## TASK TO COMPLETE
Reproduce, exactly and only, the lines of the data that follows from the one containing "Where should I" down to the one containing "Task: Open messenger", without pictures.

Excerpts from a dataset
----
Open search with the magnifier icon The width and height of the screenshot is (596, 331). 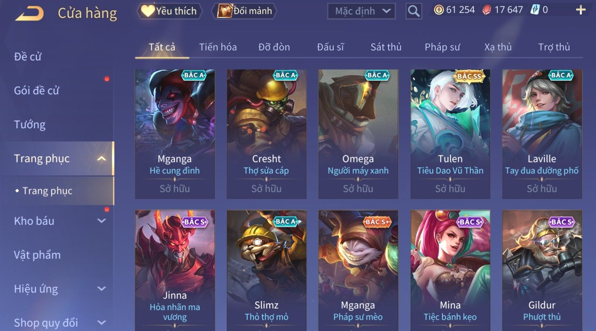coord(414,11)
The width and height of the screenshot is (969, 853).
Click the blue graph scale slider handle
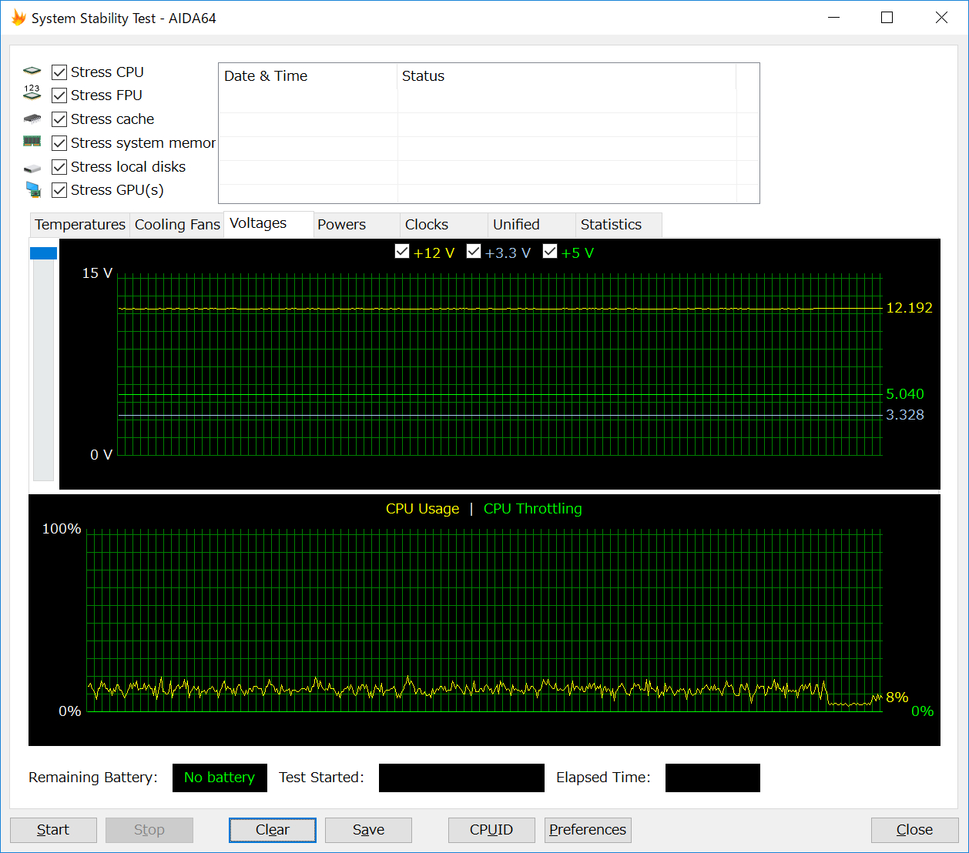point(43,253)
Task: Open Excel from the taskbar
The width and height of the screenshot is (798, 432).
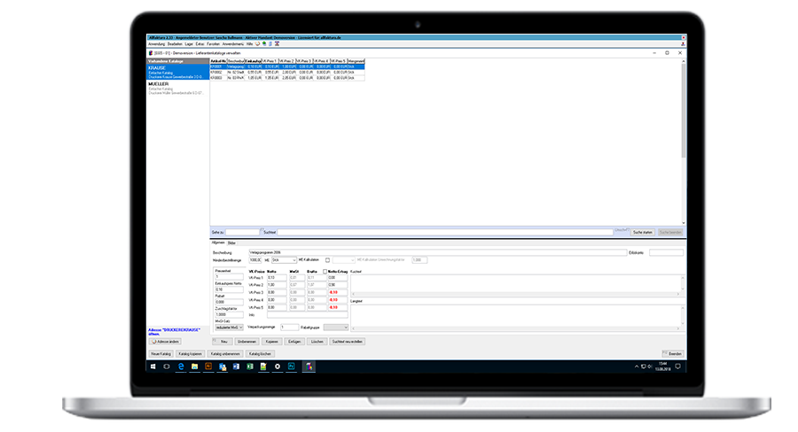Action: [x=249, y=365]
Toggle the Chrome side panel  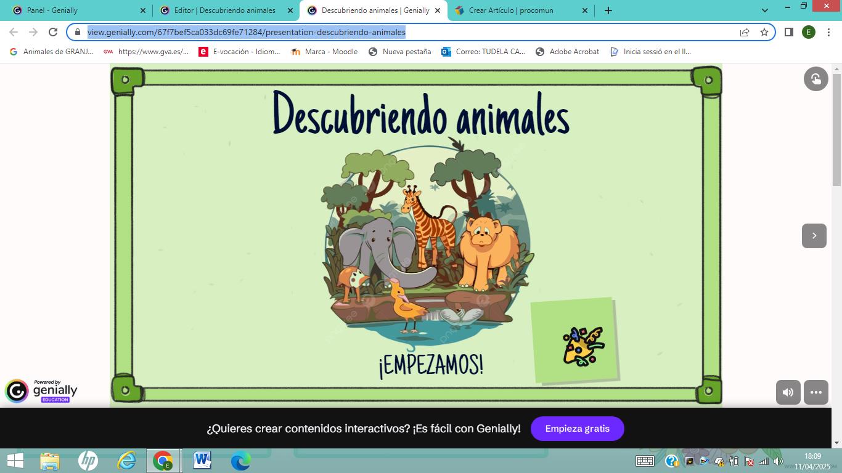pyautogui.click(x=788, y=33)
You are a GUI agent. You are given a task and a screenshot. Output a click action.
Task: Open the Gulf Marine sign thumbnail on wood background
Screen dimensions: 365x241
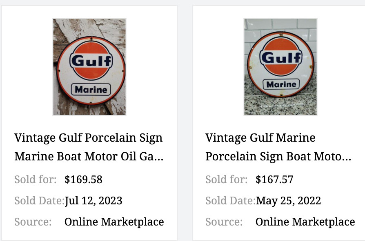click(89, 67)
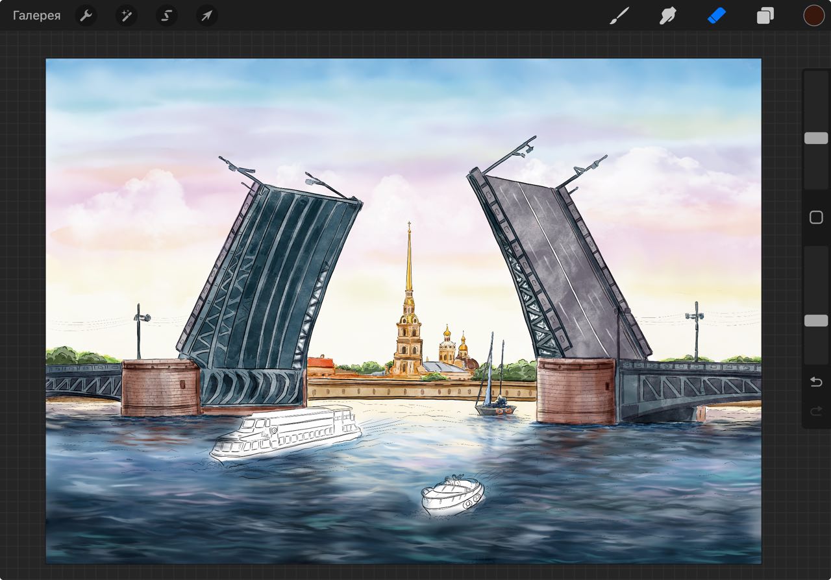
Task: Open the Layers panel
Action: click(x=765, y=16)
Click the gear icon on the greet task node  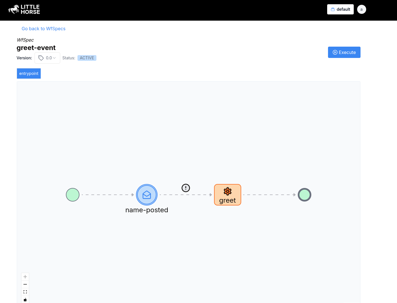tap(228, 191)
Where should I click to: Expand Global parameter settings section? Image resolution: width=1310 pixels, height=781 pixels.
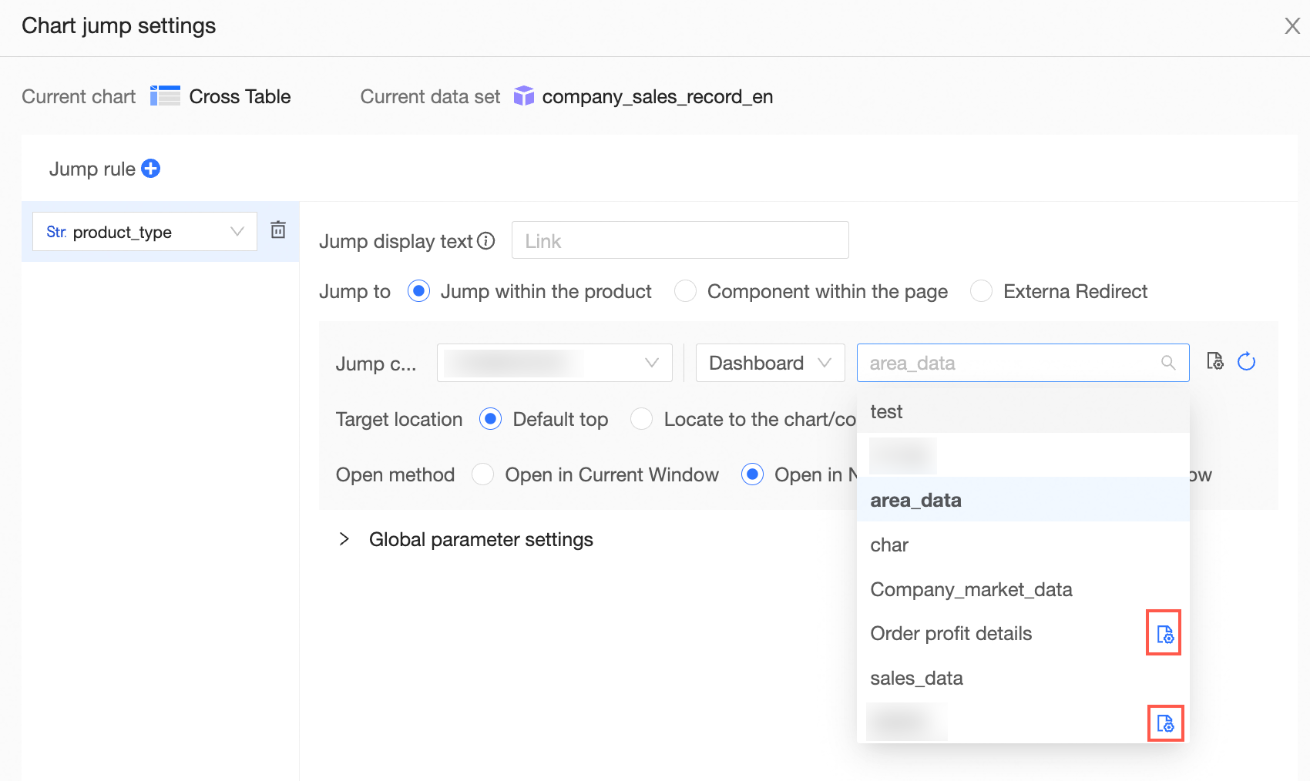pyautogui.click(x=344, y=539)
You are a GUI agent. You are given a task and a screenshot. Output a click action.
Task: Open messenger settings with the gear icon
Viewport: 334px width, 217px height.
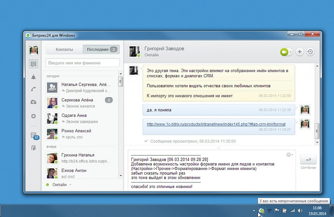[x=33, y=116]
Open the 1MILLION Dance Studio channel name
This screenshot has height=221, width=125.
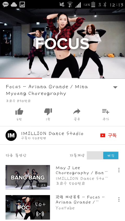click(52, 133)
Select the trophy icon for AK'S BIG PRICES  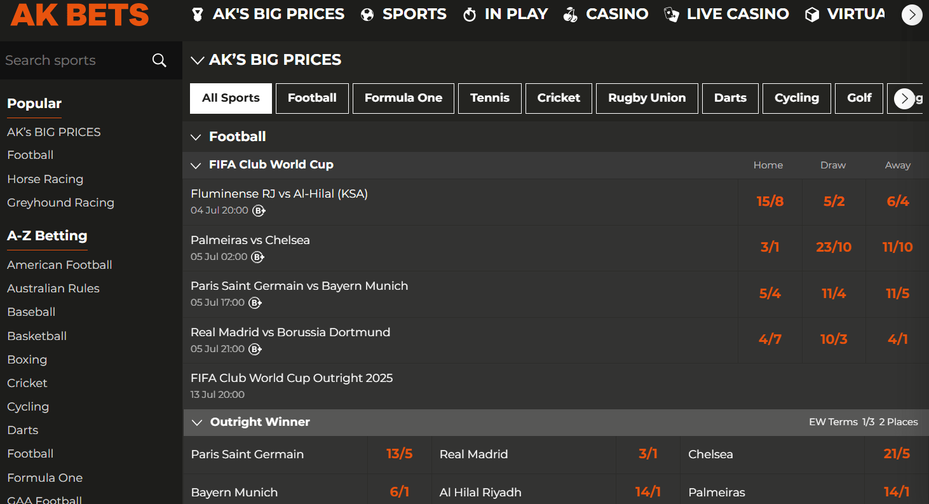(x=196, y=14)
----
## RESULT OF THIS EXERCISE
Where should I click to: Expand Global parameter settings section? Image resolution: width=1310 pixels, height=781 pixels.
pyautogui.click(x=344, y=539)
You are a GUI agent. You are given a task and a screenshot. Output a click action.
Task: Open messenger settings with the gear icon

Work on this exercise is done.